FileSlinger™ Backup Reminder 12-2-05: A Drive Reborn

Last week I finally got an enclosure for the hard drive salvaged from my late laptop—yes, the one that died back in April. For those who don’t keep my technological traumas uppermost in their minds (most of you, I hope), the thrice-welded power connector on the main board had reached the Do Not Resuscitate stage, but there was nothing wrong with the drive.

I actually ordered an enclosure for the drive shortly after installing my replacement laptop, but for some reason it didn’t work. (It appeared to have one more socket than my drive had pins.) So I returned it for store credit and went in search of a case like the one I got for my XHD a few years ago, because the internal drive on my old laptop was the same model (albeit of a lower capacity) as my external drive, and I’d bought the drive bare and put it into the case myself.

Naturally, that particular 2.5" drive enclosure (a combination USB and FireWire model with a blue cooling light, manufactured by Bytecc) had long since been discontinued. I was hesitant to order another enclosure online without knowing for sure it would work with my drive.

Then I went and spent my store credit on an MP3 player. (For the curious, it was an inexpensive drive enclosure, traded for a very cheap MP3 player.)
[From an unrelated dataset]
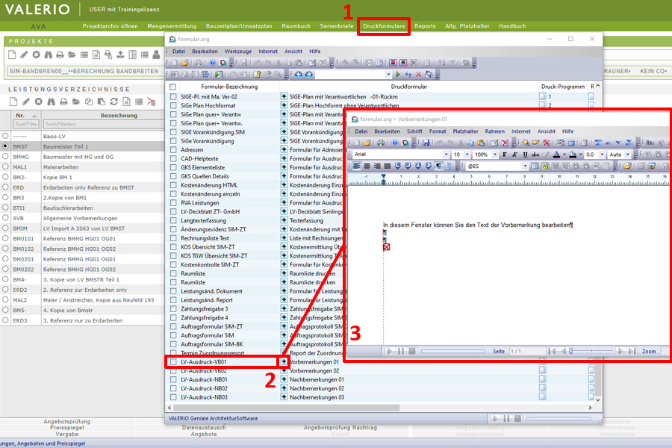Screen dimensions: 672x448
Task: Open Platzhalter menu in the Vorbemerkungen editor
Action: click(x=466, y=131)
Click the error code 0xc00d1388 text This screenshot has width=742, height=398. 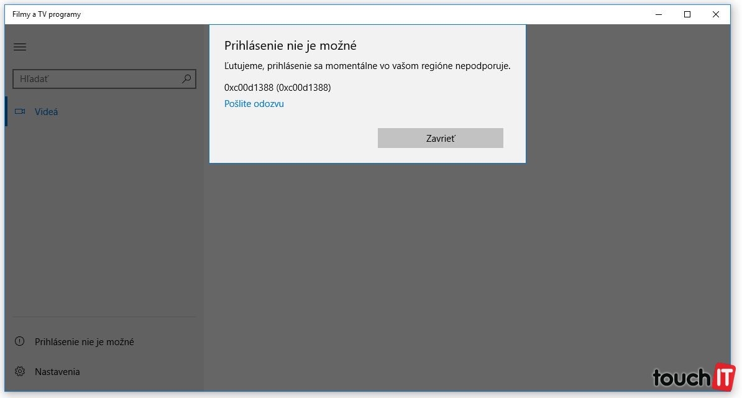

Now, the MP3 player has transformed my lifestyle and indeed my approach to marketing, not to mention providing me with a free business education during “dead time” when I can’t read, all thanks to the modern miracle of podcasting. I can even use it to store or transfer non-MP3 files in a pinch (though only 128 MB of them). But buying it did mean I had a perfectly good hard drive sitting uselessly in an anti-static bag on my desk.

photo of both external hard drives

No longer. I got myself a slick black mesh USB 2.0 Metal Gear drive enclosure (made by PPA USA; I bought it from Tiger Direct). As you can see, it's only about 2/3 the thickness of the Bytecc.

It was also much easier to assemble than the Bytecc, and even came with its own screwdriver. The mesh makes for great heat dissipation, though I do wonder whether it will let in smaller dust particles, and no doubt it’s vulnerable to cat hair. (On the other hand, I have yet to meet anything not vulnerable to cat hair.) And it means there's no insulation against the mosquito-like whine of the drive spinning.

The drive seems to be a bit persnickety about working through a hub, probably due to power issues, but once connected to the proper place enumerated itself (I love that term) and volunteered for the post of Drive E.

The data was indeed all intact, but the truth was I hadn’t needed any of it in more than six months. Once I confirmed that there was nothing lurking there which I didn’t have a copy of someplace else, I reformatted the drive and assigned it the letter K for Keramat, the name of the laptop I took the drive from.

I was amazed to discover that this $15.99 drive enclosure came with a one-touch backup button, so I installed the BackupKing X software to check it out. BackupKing X isn’t anything to write home about, but the one-touch button did work, once I’d created a backup job to assign to it. Given that the drive lives across the room from me, one-touch backup isn’t all that useful, and BackupKing X is pretty much a straight file copy program, so once I’d concluded my experiment I removed the software.

So what to do with my newly reclaimed drive? It made sense to me to use the K drive for my Ghost backups and the X drive (my previous XHD) for my daily file backups, program installation packages, and more recent archives. That meant transferring a couple of Ghost files from Drive X to Drive K, which is very slow over USB 1.1. (The external drives, the hubs, and the cables all support USB 2.0 high-speed, but alas my laptop’s USB controllers do not.) That accomplished, I suddenly had some welcome wiggle room on my X drive, plus the added safeguard of not having all my backups in the same place.

And the moral of the story is: don’t recycle your hard drive along with your old computer, unless the drive is dead. Keep it, re-house it, and use it for backups. Not only does it provide you with inexpensive external data storage, it keeps the information on the drive from falling into the wrong hands.